Last week, the State Department’s top legal adviser laid out the administration's case for using drones to fight al Qaeda and its allies. Now the drone war is starting to generate some real legal debate.
In the new issue of Joint Force Quarterly, Amitai Etzioni, professor of international relations at The George Washington University, has a piece that outlines a moral and legal case for using drones to attack what he terms "abusive civilians" (his term for unlawful combatants). "To negate the tactical advantages abusive civilians have and to minimize our casualties, we must attack them whenever we can find them, before they attack us," he writes. Drone strikes, he adds, "are a particularly well-suited means to serve this goal."

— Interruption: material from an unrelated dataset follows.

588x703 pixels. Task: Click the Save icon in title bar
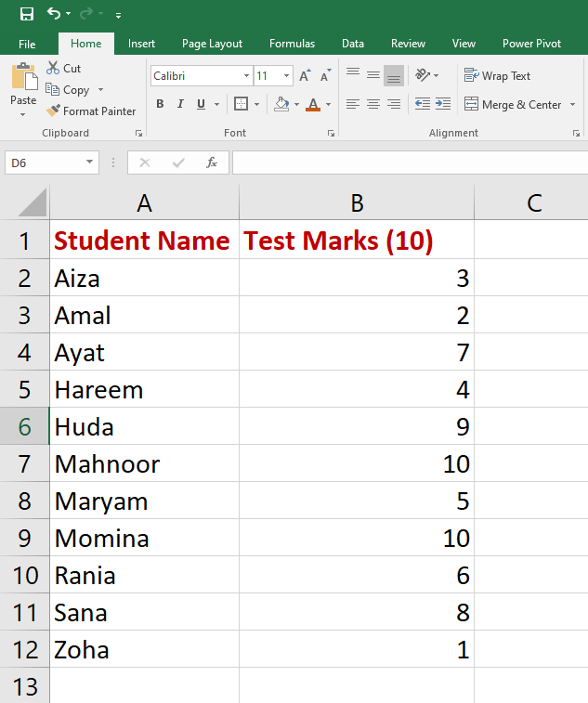(x=26, y=14)
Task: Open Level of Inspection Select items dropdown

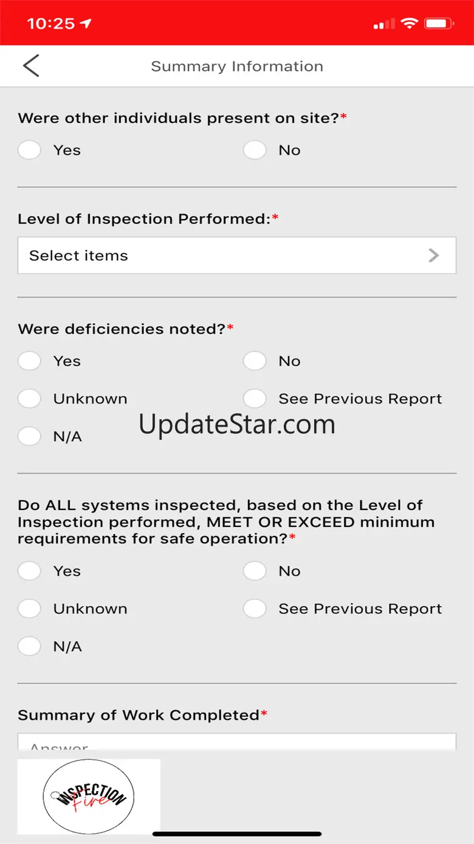Action: [236, 256]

Etzioni's article is a response, in part, to New Yorker correspondent Jane Mayer, who has documented the perils of what she calls the “push-button” approach to combating terror. But he also appeared in a fascinating discussion of the legal issues surrounding robotic warfare that aired yesterday on NPR's Talk of the Nation.
The JFQ piece is worth reading in full: It raises some of the larger questions about how adequately the current laws of war have kept up with the rise of terrorism. To make a provocative point, Etzioni cites his own personal experience as a member of the Palmach. "One day, we attacked a British radar station near Haifa," he writes. "A young woman and I, in civilian clothes and looking as if we were on a date, casually walked up to the radar station’s fence, cut the fence, and placed a bomb. Before it exploded, we disappeared into the crowd milling around in an adjacent street. All the British could do was either indiscriminately machinegun the crowd—or let us get away."
Of course, I'll show my own bias here: I think Noah's reporting on this subject has already raised many of the ambiguities and (the dangers) of drone warfare. And for good background, Wired for War by Danger Room pal Peter Singer (who gets approving quotes from Mayer) is a worthwhile read.